Action item: Every record must come back exactly as given.
------ Exercise data
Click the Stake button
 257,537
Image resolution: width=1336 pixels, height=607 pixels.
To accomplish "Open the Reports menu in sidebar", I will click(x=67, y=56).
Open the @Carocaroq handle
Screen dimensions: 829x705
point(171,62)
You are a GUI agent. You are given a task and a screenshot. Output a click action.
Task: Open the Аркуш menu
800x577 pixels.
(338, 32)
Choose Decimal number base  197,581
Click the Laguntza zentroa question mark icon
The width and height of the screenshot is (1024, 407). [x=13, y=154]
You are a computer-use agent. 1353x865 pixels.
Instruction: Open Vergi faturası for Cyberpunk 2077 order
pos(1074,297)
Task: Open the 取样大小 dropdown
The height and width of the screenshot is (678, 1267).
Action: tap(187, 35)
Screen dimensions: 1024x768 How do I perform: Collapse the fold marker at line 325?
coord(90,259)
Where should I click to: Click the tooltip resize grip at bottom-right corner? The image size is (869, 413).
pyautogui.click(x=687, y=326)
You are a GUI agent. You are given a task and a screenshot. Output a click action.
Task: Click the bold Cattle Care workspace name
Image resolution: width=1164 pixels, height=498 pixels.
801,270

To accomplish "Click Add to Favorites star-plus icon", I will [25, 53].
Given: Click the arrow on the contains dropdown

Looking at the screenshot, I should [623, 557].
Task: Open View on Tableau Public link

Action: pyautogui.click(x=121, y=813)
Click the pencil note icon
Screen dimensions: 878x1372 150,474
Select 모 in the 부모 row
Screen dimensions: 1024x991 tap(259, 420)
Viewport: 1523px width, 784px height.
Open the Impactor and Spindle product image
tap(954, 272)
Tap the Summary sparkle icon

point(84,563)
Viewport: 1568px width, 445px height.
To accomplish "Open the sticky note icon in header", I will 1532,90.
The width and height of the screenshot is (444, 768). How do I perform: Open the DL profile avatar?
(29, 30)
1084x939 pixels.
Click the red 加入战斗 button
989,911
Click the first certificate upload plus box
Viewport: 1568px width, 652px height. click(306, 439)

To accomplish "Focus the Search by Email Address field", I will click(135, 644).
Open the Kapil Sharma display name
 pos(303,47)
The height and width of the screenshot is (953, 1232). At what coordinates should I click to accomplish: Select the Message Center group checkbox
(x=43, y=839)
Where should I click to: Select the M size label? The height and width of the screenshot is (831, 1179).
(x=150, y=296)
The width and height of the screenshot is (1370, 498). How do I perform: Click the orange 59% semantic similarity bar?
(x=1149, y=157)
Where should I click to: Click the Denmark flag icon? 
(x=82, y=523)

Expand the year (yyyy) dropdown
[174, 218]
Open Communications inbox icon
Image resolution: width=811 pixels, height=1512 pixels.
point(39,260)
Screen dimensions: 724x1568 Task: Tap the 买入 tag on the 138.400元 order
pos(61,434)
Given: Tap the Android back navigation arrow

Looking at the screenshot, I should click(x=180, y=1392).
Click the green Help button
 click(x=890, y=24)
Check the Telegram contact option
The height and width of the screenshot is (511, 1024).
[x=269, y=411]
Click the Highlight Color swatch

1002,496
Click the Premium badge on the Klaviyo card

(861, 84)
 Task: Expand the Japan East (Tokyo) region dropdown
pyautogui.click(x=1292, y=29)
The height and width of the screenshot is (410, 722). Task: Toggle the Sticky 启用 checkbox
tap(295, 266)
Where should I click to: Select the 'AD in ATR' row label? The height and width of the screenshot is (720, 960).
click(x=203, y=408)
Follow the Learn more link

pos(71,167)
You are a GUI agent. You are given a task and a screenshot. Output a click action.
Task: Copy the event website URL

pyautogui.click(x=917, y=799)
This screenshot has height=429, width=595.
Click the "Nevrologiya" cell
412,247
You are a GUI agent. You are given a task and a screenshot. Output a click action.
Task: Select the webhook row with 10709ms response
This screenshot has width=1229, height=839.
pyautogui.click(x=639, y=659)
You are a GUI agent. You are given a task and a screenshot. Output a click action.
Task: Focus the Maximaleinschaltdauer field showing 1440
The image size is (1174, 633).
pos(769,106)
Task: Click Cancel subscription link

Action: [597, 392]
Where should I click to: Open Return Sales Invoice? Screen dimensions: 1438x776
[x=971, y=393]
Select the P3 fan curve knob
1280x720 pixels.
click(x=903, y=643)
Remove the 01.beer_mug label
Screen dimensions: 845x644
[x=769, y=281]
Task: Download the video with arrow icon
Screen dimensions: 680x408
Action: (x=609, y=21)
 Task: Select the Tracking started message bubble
------------
Response below:
Click the Stake button
 257,537
Image resolution: width=1336 pixels, height=607 pixels.
To accomplish "Open the Reports menu in sidebar", I will click(x=67, y=56).
Open the @Carocaroq handle
Screen dimensions: 829x705
point(171,62)
You are a GUI agent. You are given a task and a screenshot. Output a click action.
Task: Open the Аркуш menu
800x577 pixels.
(338, 32)
Choose Decimal number base  197,581
Click the Laguntza zentroa question mark icon
The width and height of the screenshot is (1024, 407). [x=13, y=154]
You are a computer-use agent. 1353x865 pixels.
Instruction: Open Vergi faturası for Cyberpunk 2077 order
pos(1074,297)
Task: Open the 取样大小 dropdown
The height and width of the screenshot is (678, 1267).
Action: tap(187, 35)
Screen dimensions: 1024x768 How do I perform: Collapse the fold marker at line 325?
coord(90,259)
Where should I click to: Click the tooltip resize grip at bottom-right corner? The image size is (869, 413).
pyautogui.click(x=687, y=326)
You are a GUI agent. You are given a task and a screenshot. Output a click action.
Task: Click the bold Cattle Care workspace name
Image resolution: width=1164 pixels, height=498 pixels.
801,270

To accomplish "Click Add to Favorites star-plus icon", I will [25, 53].
Given: Click the arrow on the contains dropdown

Looking at the screenshot, I should [623, 557].
Task: Open View on Tableau Public link

Action: pyautogui.click(x=121, y=813)
Click the pencil note icon
Screen dimensions: 878x1372 150,474
Select 모 in the 부모 row
Screen dimensions: 1024x991 tap(259, 420)
Viewport: 1523px width, 784px height.
Open the Impactor and Spindle product image
tap(954, 272)
Tap the Summary sparkle icon

point(84,563)
Viewport: 1568px width, 445px height.
To accomplish "Open the sticky note icon in header", I will 1532,90.
The width and height of the screenshot is (444, 768). How do I perform: Open the DL profile avatar?
(29, 30)
1084x939 pixels.
Click the red 加入战斗 button
989,911
Click the first certificate upload plus box
Viewport: 1568px width, 652px height. click(306, 439)

To accomplish "Focus the Search by Email Address field", I will click(135, 644).
Open the Kapil Sharma display name
 pos(303,47)
The height and width of the screenshot is (953, 1232). At what coordinates should I click to accomplish: Select the Message Center group checkbox
(x=43, y=839)
Where should I click to: Select the M size label? The height and width of the screenshot is (831, 1179).
(x=150, y=296)
The width and height of the screenshot is (1370, 498). How do I perform: Click the orange 59% semantic similarity bar?
(x=1149, y=157)
Where should I click to: Click the Denmark flag icon? 
(x=82, y=523)

Expand the year (yyyy) dropdown
[174, 218]
Open Communications inbox icon
Image resolution: width=811 pixels, height=1512 pixels.
point(39,260)
Screen dimensions: 724x1568 Task: Tap the 买入 tag on the 138.400元 order
pos(61,434)
Given: Tap the Android back navigation arrow

Looking at the screenshot, I should click(x=180, y=1392).
Click the green Help button
 click(x=890, y=24)
Check the Telegram contact option
The height and width of the screenshot is (511, 1024).
[x=269, y=411]
Click the Highlight Color swatch

1002,496
Click the Premium badge on the Klaviyo card

(861, 84)
 Task: Expand the Japan East (Tokyo) region dropdown
pyautogui.click(x=1292, y=29)
The height and width of the screenshot is (410, 722). Task: Toggle the Sticky 启用 checkbox
tap(295, 266)
Where should I click to: Select the 'AD in ATR' row label? The height and width of the screenshot is (720, 960).
click(x=203, y=408)
Follow the Learn more link

pos(71,167)
You are a GUI agent. You are given a task and a screenshot. Output a click action.
Task: Copy the event website URL

pyautogui.click(x=917, y=799)
This screenshot has height=429, width=595.
Click the "Nevrologiya" cell
412,247
You are a GUI agent. You are given a task and a screenshot. Output a click action.
Task: Select the webhook row with 10709ms response
This screenshot has width=1229, height=839.
pyautogui.click(x=639, y=659)
You are a GUI agent. You are given a task and a screenshot. Output a click action.
Task: Focus the Maximaleinschaltdauer field showing 1440
The image size is (1174, 633).
pos(769,106)
Task: Click Cancel subscription link

Action: [597, 392]
Where should I click to: Open Return Sales Invoice? Screen dimensions: 1438x776
[x=971, y=393]
Select the P3 fan curve knob
1280x720 pixels.
click(x=903, y=643)
Remove the 01.beer_mug label
Screen dimensions: 845x644
[x=769, y=281]
Task: Download the video with arrow icon
Screen dimensions: 680x408
Action: (x=609, y=21)
 Task: Select the Tracking started message bubble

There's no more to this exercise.